Exercício ->
Pode reproduzir na íntegra, sem qualquer alteração, o excerto sobre os naufrágios perto de Lampedusa?

Excerto fornecido ->
====

É esta a premissa
de “Elysium”, filme estreado no final do verão, pouco tempo antes do grande
drama de Lampedusa. Perto desta pequena ilha a meio caminho entre a Sicília e a
Tunísia, no dia 3 de Outubro, um velho pesqueiro apinhado de homens, mulheres e
crianças oriudos da Eritreia e da Somália naufragou nas águas do Mediterrâneo. A
última contagem fixou 359 vidas humanas perdidas, e muitos ainda desaparecidos;
mas essa contagem foi feita no dia 11, o mesmo em que um outro barco naufragou ali
perto – e foi então necessário acrescentar mais 34 corpos, desta feita sírios e
palestinianos, à calamidade. Já esta segunda-feira, dia 14, mais um barco, este
com 137 migrantes a bordo, foi detido pelas autoridades italianas. Só este ano,
35 000 pessoas já arriscaram assim a sua vida no mar para chegar à Europa.

====

Dados fornecidos ->
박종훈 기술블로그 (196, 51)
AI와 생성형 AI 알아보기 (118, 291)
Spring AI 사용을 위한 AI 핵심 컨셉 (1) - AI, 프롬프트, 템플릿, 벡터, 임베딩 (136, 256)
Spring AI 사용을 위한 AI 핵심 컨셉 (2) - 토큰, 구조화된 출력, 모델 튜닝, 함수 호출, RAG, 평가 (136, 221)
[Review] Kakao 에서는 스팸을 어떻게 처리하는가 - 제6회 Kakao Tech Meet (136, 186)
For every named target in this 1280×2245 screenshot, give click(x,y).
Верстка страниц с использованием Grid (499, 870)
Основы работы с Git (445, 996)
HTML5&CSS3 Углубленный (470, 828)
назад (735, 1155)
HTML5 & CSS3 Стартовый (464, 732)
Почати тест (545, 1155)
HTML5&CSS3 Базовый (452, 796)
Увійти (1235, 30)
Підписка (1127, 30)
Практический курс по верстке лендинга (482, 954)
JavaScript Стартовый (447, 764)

====

Resolução do exercício ->
É esta a premissa
de “Elysium”, filme estreado no final do verão, pouco tempo antes do grande
drama de Lampedusa. Perto desta pequena ilha a meio caminho entre a Sicília e a
Tunísia, no dia 3 de Outubro, um velho pesqueiro apinhado de homens, mulheres e
crianças oriudos da Eritreia e da Somália naufragou nas águas do Mediterrâneo. A
última contagem fixou 359 vidas humanas perdidas, e muitos ainda desaparecidos;
mas essa contagem foi feita no dia 11, o mesmo em que um outro barco naufragou ali
perto – e foi então necessário acrescentar mais 34 corpos, desta feita sírios e
palestinianos, à calamidade. Já esta segunda-feira, dia 14, mais um barco, este
com 137 migrantes a bordo, foi detido pelas autoridades italianas. Só este ano,
35 000 pessoas já arriscaram assim a sua vida no mar para chegar à Europa.